- TASK DESCRIPTION -
Every entry, exactly as given, must be retyped.

Stored data
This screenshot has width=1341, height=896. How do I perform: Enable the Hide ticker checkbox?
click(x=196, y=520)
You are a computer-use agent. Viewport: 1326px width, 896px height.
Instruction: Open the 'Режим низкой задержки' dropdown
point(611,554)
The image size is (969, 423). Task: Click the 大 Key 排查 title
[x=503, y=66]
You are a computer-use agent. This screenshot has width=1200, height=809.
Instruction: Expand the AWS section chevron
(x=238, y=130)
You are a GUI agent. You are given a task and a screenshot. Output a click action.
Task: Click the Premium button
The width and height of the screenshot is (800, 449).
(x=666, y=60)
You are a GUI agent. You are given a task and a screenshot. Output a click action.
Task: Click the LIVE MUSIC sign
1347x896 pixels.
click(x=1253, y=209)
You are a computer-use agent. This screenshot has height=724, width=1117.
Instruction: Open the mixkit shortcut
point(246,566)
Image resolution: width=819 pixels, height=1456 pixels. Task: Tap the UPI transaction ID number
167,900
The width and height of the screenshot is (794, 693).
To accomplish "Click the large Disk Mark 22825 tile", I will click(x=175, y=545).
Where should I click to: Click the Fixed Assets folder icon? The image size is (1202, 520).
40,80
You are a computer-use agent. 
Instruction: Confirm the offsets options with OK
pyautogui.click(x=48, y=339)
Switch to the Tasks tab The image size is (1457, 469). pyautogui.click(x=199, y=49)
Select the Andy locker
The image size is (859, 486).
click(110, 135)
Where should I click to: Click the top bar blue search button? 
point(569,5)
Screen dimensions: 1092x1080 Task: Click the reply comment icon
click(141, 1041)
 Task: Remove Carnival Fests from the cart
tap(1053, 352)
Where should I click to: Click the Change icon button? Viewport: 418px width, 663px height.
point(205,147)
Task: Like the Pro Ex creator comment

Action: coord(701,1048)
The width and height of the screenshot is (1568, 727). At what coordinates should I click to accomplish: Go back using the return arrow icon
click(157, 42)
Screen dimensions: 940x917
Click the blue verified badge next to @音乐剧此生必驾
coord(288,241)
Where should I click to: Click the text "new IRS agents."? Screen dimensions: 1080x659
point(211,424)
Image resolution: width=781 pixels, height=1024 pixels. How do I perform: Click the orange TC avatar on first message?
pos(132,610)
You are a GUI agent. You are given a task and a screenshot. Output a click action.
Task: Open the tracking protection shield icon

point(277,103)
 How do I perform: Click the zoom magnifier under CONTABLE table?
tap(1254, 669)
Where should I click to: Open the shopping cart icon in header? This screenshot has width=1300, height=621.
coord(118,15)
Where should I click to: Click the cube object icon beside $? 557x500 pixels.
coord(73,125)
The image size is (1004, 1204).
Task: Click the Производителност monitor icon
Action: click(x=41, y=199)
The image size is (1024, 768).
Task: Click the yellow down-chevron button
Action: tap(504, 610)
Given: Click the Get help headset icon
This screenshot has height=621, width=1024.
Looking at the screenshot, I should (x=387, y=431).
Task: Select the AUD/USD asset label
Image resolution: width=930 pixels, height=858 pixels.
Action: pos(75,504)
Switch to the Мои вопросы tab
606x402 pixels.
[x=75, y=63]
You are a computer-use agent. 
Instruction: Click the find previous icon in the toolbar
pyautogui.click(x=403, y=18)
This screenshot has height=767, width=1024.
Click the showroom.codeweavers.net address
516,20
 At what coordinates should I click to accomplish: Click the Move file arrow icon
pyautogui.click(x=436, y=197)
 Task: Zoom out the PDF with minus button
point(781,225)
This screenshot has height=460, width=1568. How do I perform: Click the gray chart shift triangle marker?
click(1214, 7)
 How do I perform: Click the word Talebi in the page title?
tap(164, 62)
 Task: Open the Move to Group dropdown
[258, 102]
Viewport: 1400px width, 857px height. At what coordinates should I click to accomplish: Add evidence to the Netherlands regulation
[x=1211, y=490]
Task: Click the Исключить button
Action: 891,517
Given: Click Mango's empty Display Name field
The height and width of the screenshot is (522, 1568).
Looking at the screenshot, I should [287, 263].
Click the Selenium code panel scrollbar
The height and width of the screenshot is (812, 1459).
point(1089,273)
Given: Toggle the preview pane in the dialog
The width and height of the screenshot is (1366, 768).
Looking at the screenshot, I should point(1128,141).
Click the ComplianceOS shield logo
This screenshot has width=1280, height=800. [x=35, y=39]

- THE COMPLETED TASK -
This screenshot has width=1341, height=896. How do I perform: Enable the Hide ticker checkbox?
click(x=196, y=520)
You are a computer-use agent. Viewport: 1326px width, 896px height.
Instruction: Open the 'Режим низкой задержки' dropdown
point(611,554)
The image size is (969, 423). Task: Click the 大 Key 排查 title
[x=503, y=66]
You are a computer-use agent. This screenshot has width=1200, height=809.
Instruction: Expand the AWS section chevron
(x=238, y=130)
You are a GUI agent. You are given a task and a screenshot. Output a click action.
Task: Click the Premium button
The width and height of the screenshot is (800, 449).
(x=666, y=60)
You are a GUI agent. You are given a task and a screenshot. Output a click action.
Task: Click the LIVE MUSIC sign
1347x896 pixels.
click(x=1253, y=209)
You are a computer-use agent. This screenshot has height=724, width=1117.
Instruction: Open the mixkit shortcut
point(246,566)
Image resolution: width=819 pixels, height=1456 pixels. Task: Tap the UPI transaction ID number
167,900
The width and height of the screenshot is (794, 693).
To accomplish "Click the large Disk Mark 22825 tile", I will click(x=175, y=545).
Where should I click to: Click the Fixed Assets folder icon? The image size is (1202, 520).
40,80
You are a computer-use agent. 
Instruction: Confirm the offsets options with OK
pyautogui.click(x=48, y=339)
Switch to the Tasks tab The image size is (1457, 469). pyautogui.click(x=199, y=49)
Select the Andy locker
The image size is (859, 486).
click(110, 135)
Where should I click to: Click the top bar blue search button? 
point(569,5)
Screen dimensions: 1092x1080 Task: Click the reply comment icon
click(141, 1041)
 Task: Remove Carnival Fests from the cart
tap(1053, 352)
Where should I click to: Click the Change icon button? Viewport: 418px width, 663px height.
point(205,147)
Task: Like the Pro Ex creator comment

Action: coord(701,1048)
The width and height of the screenshot is (1568, 727). At what coordinates should I click to accomplish: Go back using the return arrow icon
click(157, 42)
Screen dimensions: 940x917
Click the blue verified badge next to @音乐剧此生必驾
coord(288,241)
Where should I click to: Click the text "new IRS agents."? Screen dimensions: 1080x659
point(211,424)
Image resolution: width=781 pixels, height=1024 pixels. How do I perform: Click the orange TC avatar on first message?
pos(132,610)
You are a GUI agent. You are given a task and a screenshot. Output a click action.
Task: Open the tracking protection shield icon

point(277,103)
 How do I perform: Click the zoom magnifier under CONTABLE table?
tap(1254, 669)
Where should I click to: Open the shopping cart icon in header? This screenshot has width=1300, height=621.
coord(118,15)
Where should I click to: Click the cube object icon beside $? 557x500 pixels.
coord(73,125)
The image size is (1004, 1204).
Task: Click the Производителност monitor icon
Action: click(x=41, y=199)
The image size is (1024, 768).
Task: Click the yellow down-chevron button
Action: tap(504, 610)
Given: Click the Get help headset icon
This screenshot has height=621, width=1024.
Looking at the screenshot, I should (x=387, y=431).
Task: Select the AUD/USD asset label
Image resolution: width=930 pixels, height=858 pixels.
Action: pos(75,504)
Switch to the Мои вопросы tab
606x402 pixels.
[x=75, y=63]
You are a computer-use agent. 
Instruction: Click the find previous icon in the toolbar
pyautogui.click(x=403, y=18)
This screenshot has height=767, width=1024.
Click the showroom.codeweavers.net address
516,20
 At what coordinates should I click to accomplish: Click the Move file arrow icon
pyautogui.click(x=436, y=197)
 Task: Zoom out the PDF with minus button
point(781,225)
This screenshot has height=460, width=1568. How do I perform: Click the gray chart shift triangle marker?
click(1214, 7)
 How do I perform: Click the word Talebi in the page title?
tap(164, 62)
 Task: Open the Move to Group dropdown
[258, 102]
Viewport: 1400px width, 857px height. At what coordinates should I click to accomplish: Add evidence to the Netherlands regulation
[x=1211, y=490]
Task: Click the Исключить button
Action: 891,517
Given: Click Mango's empty Display Name field
The height and width of the screenshot is (522, 1568).
Looking at the screenshot, I should [287, 263].
Click the Selenium code panel scrollbar
The height and width of the screenshot is (812, 1459).
point(1089,273)
Given: Toggle the preview pane in the dialog
The width and height of the screenshot is (1366, 768).
Looking at the screenshot, I should point(1128,141).
Click the ComplianceOS shield logo
This screenshot has width=1280, height=800. [x=35, y=39]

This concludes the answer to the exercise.